[Excerpts from a dataset]
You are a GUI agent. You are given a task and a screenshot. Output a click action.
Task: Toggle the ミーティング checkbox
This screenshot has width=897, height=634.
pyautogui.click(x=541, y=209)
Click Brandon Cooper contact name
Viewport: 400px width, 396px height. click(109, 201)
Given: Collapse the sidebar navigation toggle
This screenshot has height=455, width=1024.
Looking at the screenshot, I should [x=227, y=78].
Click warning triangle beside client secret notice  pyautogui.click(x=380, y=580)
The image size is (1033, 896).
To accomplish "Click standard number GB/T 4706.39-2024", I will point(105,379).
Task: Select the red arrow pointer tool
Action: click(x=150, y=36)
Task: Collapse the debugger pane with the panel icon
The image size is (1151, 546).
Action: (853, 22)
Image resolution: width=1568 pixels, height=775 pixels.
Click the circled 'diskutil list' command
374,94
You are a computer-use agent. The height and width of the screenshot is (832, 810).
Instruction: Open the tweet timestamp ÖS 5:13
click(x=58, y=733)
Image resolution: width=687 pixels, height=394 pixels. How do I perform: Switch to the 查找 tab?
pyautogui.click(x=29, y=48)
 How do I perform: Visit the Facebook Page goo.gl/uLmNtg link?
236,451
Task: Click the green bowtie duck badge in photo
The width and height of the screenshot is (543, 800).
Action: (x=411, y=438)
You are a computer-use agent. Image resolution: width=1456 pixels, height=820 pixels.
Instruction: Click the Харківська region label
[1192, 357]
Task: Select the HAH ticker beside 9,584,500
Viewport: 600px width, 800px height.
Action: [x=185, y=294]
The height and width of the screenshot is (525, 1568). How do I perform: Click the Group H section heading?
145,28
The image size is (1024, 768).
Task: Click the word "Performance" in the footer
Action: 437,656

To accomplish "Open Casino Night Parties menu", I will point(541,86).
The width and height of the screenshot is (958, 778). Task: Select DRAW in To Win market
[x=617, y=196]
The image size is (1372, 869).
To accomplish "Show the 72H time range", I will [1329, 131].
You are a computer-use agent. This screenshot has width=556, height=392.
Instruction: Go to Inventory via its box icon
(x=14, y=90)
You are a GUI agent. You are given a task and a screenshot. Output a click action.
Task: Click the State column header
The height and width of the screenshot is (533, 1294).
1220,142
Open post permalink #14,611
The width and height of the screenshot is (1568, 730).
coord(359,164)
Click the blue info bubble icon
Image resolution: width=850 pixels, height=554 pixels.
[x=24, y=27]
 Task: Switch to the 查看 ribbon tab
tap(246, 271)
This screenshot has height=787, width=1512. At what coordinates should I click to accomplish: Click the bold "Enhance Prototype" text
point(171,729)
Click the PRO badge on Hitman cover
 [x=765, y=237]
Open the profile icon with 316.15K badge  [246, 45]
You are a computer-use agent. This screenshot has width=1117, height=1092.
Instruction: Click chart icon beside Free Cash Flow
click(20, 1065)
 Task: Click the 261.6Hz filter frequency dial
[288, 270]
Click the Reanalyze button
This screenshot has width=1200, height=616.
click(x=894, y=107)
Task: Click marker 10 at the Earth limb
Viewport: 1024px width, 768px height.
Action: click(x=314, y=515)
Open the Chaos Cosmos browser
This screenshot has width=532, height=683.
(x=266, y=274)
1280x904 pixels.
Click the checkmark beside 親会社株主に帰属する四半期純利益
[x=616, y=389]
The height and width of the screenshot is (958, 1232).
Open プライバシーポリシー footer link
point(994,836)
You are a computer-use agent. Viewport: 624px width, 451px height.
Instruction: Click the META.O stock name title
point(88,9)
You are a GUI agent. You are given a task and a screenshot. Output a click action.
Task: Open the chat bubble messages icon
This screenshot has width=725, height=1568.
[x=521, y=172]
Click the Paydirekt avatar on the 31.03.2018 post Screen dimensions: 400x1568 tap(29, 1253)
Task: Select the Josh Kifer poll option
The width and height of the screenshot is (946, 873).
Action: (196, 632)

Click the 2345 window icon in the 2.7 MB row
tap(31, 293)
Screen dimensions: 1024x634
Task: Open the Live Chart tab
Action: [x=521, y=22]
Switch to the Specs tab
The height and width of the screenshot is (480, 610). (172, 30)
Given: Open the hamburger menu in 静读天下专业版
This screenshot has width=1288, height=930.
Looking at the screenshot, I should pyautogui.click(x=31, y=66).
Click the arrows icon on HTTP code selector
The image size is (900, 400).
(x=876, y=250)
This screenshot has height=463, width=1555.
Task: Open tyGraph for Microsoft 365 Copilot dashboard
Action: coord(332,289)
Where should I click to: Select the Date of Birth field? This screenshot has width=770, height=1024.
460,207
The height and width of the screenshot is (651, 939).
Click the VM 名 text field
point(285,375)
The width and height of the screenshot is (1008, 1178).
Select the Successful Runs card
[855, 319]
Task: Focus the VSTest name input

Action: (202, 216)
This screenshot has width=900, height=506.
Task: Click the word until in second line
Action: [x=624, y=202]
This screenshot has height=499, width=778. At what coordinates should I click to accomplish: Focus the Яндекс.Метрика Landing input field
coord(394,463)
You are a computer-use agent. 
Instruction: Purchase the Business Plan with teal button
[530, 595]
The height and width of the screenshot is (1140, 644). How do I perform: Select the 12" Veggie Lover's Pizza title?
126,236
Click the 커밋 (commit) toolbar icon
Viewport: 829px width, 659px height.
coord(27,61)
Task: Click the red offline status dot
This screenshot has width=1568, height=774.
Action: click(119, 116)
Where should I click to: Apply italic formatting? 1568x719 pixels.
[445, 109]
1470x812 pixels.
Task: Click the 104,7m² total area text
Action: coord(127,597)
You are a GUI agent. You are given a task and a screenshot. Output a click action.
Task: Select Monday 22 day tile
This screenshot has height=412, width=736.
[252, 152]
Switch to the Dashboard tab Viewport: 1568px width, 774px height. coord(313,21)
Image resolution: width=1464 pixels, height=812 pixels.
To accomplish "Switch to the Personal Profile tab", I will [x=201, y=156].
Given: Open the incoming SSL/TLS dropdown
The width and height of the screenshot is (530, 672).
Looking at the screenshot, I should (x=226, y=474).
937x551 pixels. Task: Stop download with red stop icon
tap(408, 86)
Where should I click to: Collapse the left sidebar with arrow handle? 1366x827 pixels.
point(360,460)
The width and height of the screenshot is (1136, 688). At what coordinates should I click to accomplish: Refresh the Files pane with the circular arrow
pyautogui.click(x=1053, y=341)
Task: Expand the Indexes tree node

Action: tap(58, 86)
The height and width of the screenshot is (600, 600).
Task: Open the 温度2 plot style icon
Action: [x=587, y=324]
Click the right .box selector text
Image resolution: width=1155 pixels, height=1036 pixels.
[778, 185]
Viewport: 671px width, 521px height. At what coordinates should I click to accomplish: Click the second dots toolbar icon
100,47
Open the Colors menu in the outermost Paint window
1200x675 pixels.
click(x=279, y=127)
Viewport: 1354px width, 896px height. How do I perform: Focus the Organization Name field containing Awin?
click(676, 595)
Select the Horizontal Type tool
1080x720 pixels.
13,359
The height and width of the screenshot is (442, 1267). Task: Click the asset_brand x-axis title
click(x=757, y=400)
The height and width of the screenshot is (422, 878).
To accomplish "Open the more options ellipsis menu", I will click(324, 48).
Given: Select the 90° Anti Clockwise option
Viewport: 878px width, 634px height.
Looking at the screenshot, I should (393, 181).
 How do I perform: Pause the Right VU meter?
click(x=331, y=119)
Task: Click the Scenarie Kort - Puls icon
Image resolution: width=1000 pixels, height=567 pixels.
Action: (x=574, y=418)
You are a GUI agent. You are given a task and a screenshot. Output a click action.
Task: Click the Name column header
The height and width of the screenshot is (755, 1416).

ASSIGNMENT →
Once the line with "Click the Reanalyze button" is found in the records above, print exactly that line and every line after it through the line with "1280x904 pixels.".

EXPECTED ANSWER →
Click the Reanalyze button
This screenshot has width=1200, height=616.
click(x=894, y=107)
Task: Click marker 10 at the Earth limb
Viewport: 1024px width, 768px height.
Action: click(x=314, y=515)
Open the Chaos Cosmos browser
This screenshot has width=532, height=683.
(x=266, y=274)
1280x904 pixels.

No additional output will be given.